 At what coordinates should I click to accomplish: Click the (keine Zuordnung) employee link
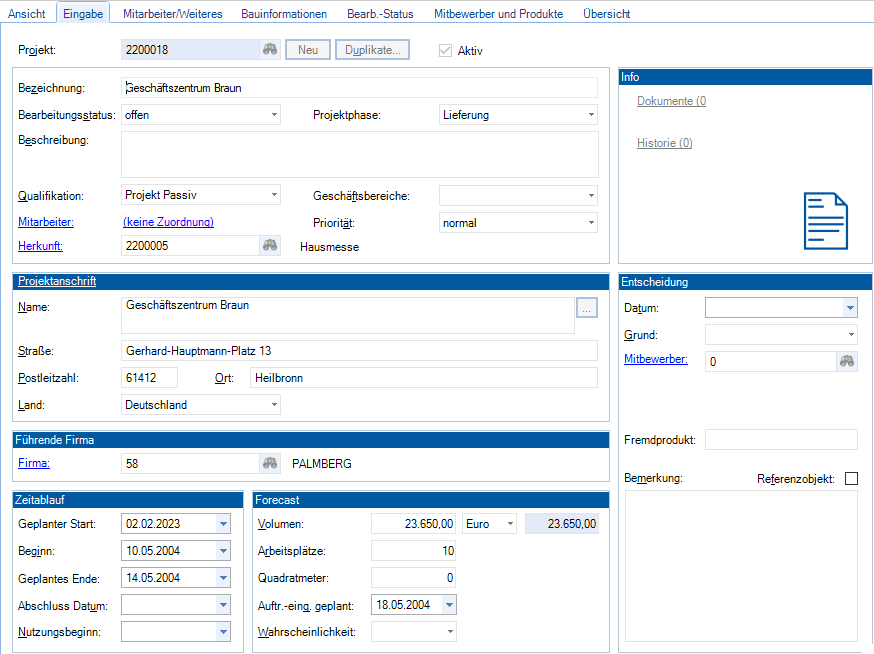click(x=168, y=222)
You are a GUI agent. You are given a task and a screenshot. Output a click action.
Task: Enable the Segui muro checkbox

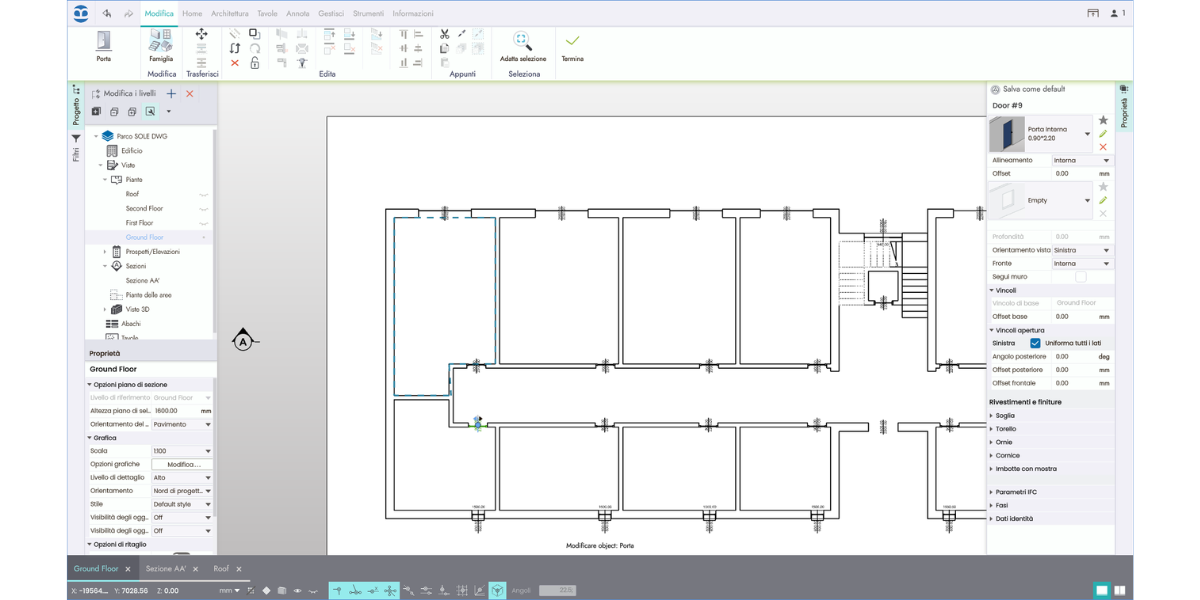1080,277
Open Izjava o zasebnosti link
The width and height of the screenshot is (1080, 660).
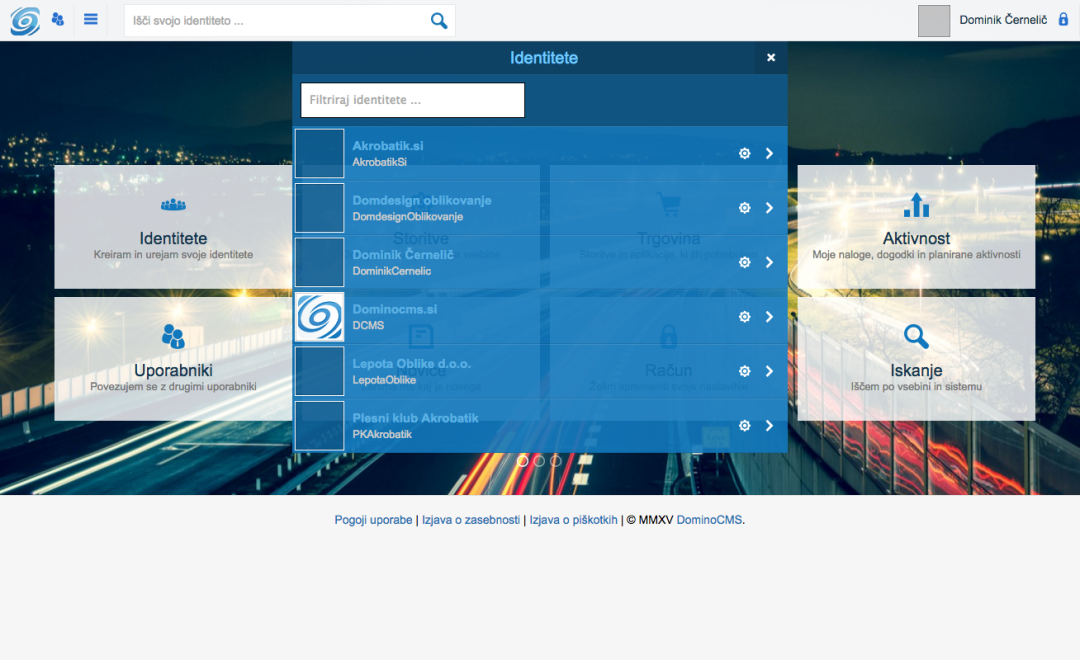point(470,520)
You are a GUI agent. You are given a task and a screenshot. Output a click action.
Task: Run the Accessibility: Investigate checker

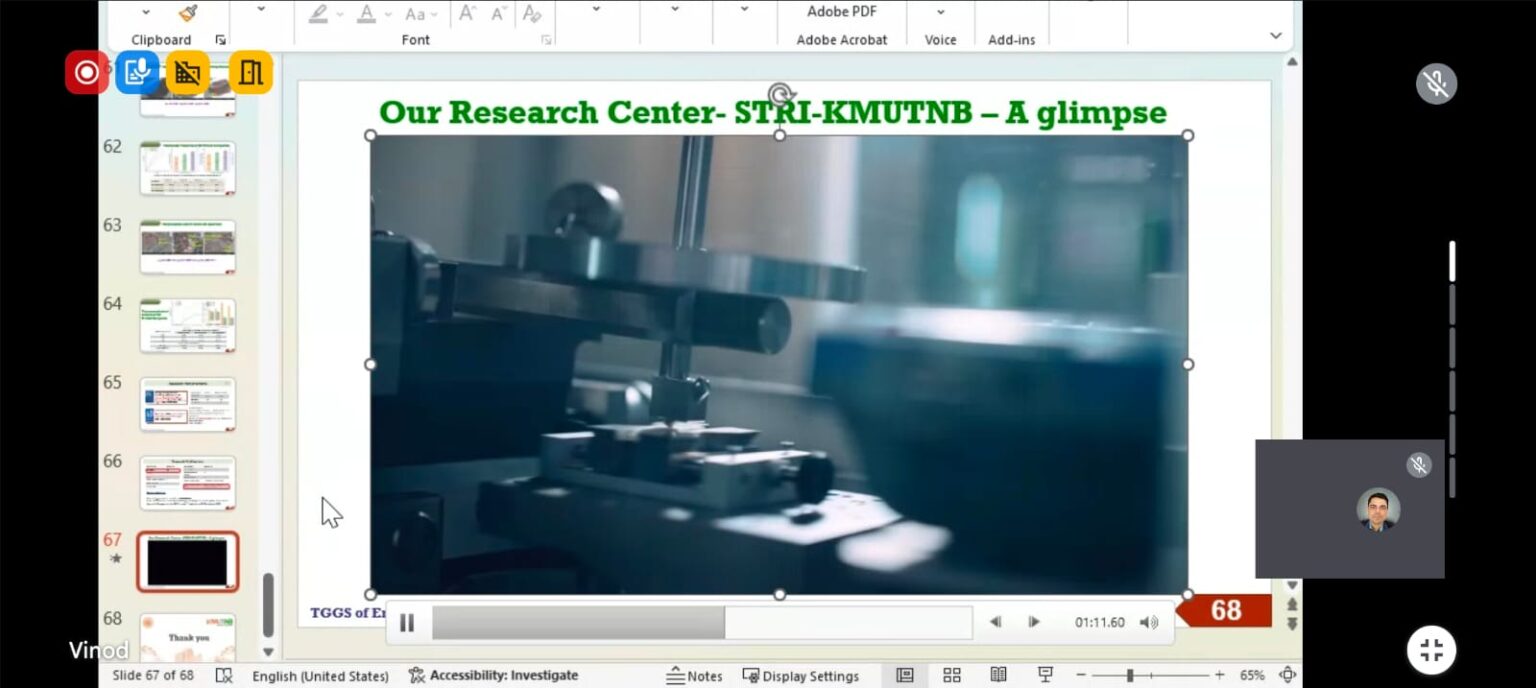(494, 675)
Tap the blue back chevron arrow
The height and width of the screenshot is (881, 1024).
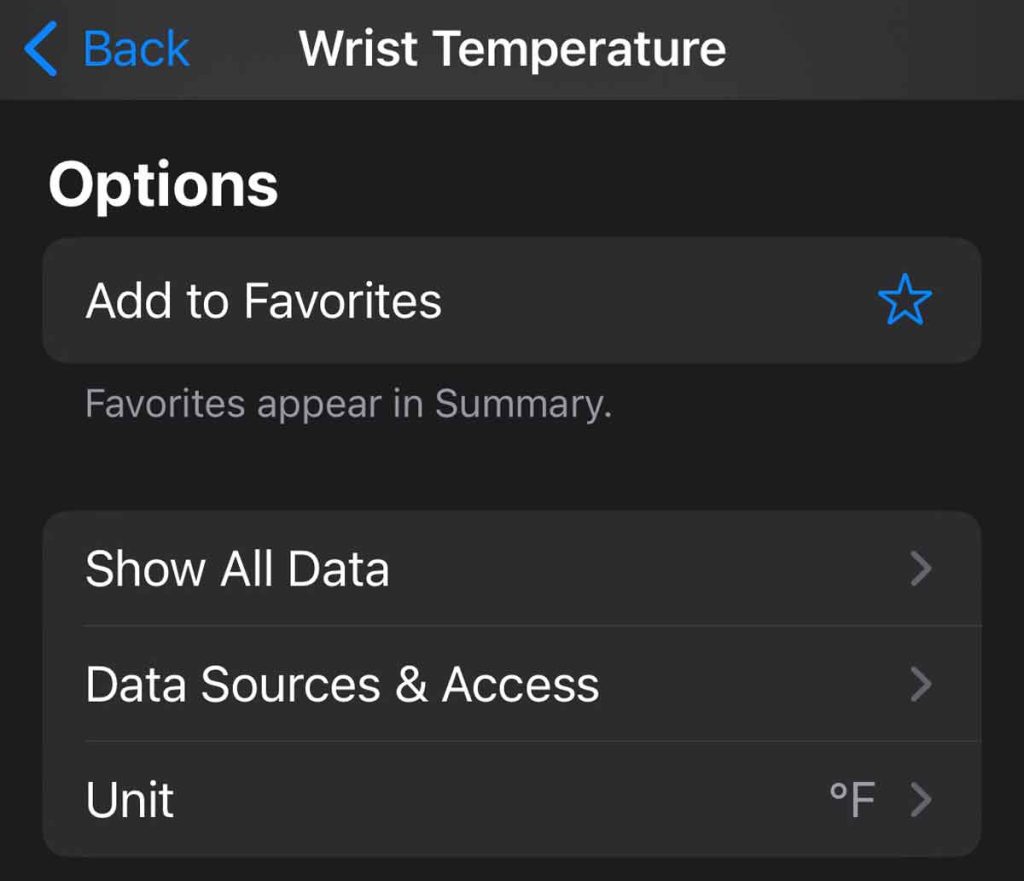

☆ ☆ ☆ ☆ ☆ ☆ ☆

• **Assignment**: Without the pictures, reproduce every line of the records above exactly.

• **Exercise answer**:
 At what coordinates should I click to accomplish: Click the (keine Zuordnung) employee link
click(x=168, y=222)
You are a GUI agent. You are given a task and a screenshot. Output a click action.
Task: Enable the Segui muro checkbox

1080,277
Open Izjava o zasebnosti link
The width and height of the screenshot is (1080, 660).
point(470,520)
You are a GUI agent. You are given a task and a screenshot. Output a click action.
Task: Run the Accessibility: Investigate checker

(494, 675)
Tap the blue back chevron arrow
The height and width of the screenshot is (881, 1024).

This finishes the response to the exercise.